Posted Wednesday, June 28th, 2006, at 9:50 am Eastern by Mark Wallace

As we wrote about earlier on 3pointD, Linden Lab, creators of the virtual world of Second Life, has been met with an outcry over recent changes to their registration system, which no longer requires billing information or real-world identifying data of any kind. Now, to mollify residents’ concerns over unchecked griefing, LL is planning to scrape users’ hardware for identifying information, and to install tools that would let users ban non-paying members from their land, according to a blog post from LL’s VP for community and support Robin Harper. This is perilously close to jumping the shark, if you ask me, and certainly steers Second Life away from the open platform that LL CEO Philip Rosedale has said he wants it to become.

The open registration model has had benefits for LL already, increasing the number of new members and opening the doors for members from countries outside the U.S. who had not been able to join because of conflicting payment systems. “After opening registration the ratio of international to US registrants changed from 25/75 to 50/50,” Harper writes. That’s an excellent result. But the effects of the coming change may not be so salutary.

From tomorrow, as the company’s updated Privacy Policy will reflect, LL will begin scraping users’ hardware for identifying information. Harper: “The Privacy Policy now points out that if you install Second Life software we’ll be collecting information about your computer. The point here is to allow us to verify a unique identity and therefore better contain griefing by multiple accounts from one system. This information will not be available to non-Linden employees, and will only be available to Linden employees in an encrypted (”hashed”) format.”

It would be nice to know exactly what this information is. I’ve fired off an email to LL, but they’re not awake yet out in California, so I’ll let you know if I hear anything. No matter what it is, though, this will be perceived as spyware. And in many ways, it is. The Internet is still a fairly insecure place, both technologically and legally, and it makes sense to collect as little of this kind of information as possible, if it needs to be collected at all.

The other change taking place is to the software tools available to users, though this one won’t come in tomorrow’s patch: “Future releases of Second Life will allow Residents to decide if they want to allow accounts which are essentially anonymous (no payment information given to us at registration except email address) to access their parcel.”

While I realize this is something LL sees as putting more control in the hands of users, I’d argue it actually serves to steer Second Life toward the kind of functionality offered by a Web site, rather than a more metaversal model similar to what’s offered by the Web itself.

Allowing only paying users to access one’s content is somewhat unusual even for the Web. The practice of filtering who may and may not see your Web page or other Web-based profile or content, though, is hardly rare. This is a service that’s offered by any number of sites. The difference, though, is that the service is offered by the people who own the sites, and not by the platform itself. The platform (i.e., the Internet and World Wide Web) doesn’t even provide the tools, but only a way to access the necessary data and communicate it to the right places. That allows far more robust and varied applications to be built, applications that in many cases hadn’t been widely envisioned before they were launched.

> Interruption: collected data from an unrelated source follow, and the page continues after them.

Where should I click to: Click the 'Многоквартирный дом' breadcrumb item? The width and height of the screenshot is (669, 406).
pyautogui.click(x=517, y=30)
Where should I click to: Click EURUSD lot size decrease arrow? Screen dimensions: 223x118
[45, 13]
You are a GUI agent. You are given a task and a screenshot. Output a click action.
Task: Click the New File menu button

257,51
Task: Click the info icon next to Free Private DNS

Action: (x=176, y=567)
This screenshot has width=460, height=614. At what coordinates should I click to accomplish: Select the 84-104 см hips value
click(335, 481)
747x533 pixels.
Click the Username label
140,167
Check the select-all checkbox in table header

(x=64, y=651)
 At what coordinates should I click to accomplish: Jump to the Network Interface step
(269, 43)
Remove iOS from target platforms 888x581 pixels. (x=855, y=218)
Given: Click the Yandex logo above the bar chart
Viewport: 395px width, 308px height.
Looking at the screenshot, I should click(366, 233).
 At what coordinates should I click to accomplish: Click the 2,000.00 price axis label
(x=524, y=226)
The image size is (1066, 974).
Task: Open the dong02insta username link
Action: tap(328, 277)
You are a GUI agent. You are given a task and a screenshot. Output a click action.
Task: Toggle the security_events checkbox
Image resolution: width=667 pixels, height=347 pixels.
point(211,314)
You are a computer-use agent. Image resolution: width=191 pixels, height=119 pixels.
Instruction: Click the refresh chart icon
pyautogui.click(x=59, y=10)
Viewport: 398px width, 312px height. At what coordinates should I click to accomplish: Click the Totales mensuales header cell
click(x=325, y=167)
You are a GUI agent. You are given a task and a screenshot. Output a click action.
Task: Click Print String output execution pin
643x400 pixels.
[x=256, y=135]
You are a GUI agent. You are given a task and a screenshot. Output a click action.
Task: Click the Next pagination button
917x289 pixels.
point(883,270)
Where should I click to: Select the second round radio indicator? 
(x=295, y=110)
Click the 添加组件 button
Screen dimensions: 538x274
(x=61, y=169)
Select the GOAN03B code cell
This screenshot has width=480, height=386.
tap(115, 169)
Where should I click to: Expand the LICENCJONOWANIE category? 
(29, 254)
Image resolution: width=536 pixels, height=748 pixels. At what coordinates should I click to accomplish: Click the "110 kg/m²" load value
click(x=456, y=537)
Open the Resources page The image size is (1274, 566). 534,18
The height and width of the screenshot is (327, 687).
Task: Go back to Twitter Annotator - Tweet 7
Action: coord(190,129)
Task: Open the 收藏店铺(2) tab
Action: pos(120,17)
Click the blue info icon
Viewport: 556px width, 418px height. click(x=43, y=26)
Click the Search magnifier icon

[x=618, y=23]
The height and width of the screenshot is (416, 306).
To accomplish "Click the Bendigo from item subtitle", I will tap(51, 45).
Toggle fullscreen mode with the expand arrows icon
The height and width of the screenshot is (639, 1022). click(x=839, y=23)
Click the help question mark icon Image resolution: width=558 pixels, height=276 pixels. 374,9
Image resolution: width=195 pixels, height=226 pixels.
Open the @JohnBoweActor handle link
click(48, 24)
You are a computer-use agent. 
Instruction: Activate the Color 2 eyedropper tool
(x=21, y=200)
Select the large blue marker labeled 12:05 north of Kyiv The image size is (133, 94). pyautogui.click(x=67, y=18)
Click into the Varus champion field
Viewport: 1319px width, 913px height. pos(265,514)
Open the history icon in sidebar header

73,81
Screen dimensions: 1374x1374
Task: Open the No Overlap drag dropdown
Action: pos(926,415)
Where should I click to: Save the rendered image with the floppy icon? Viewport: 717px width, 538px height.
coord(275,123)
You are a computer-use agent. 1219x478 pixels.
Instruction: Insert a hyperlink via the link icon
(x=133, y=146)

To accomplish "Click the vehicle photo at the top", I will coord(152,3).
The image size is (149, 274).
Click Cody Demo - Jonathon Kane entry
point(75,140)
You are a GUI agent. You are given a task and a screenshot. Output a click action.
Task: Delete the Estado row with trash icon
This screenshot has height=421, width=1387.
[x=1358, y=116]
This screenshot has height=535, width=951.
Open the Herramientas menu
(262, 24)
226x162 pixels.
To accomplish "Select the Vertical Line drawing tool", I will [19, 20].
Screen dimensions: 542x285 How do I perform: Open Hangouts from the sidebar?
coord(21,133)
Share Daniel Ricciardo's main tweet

Linden Lab, it seems, isn’t willing to go this far. They are happy to make payment status (not payment information) publicly available in users’ profiles, but they aren’t willing (at least not yet) to provide hooks to this data so that users can write their own apps to take advantage of the information. This radically chokes back what it’s possible to do in this area. The tools being introduced will allow users to control access to their land based on a member’s payment status — in effect creating a tiered service in many parts of the Grid (though I actually doubt many people will take full advantage of this) — but will allow little or nothing else. How much more interesting a world would it be if users were given the ability to use that status information as they saw fit?

LL’s slogan is “Your World, Your Imagination.” But that seems to include only the surface of the world. If Second Life is ever to become the platform it has the potential to be, LL will have to realize that its members’ imaginations are capable of reaching much further down into the mechanics of their world.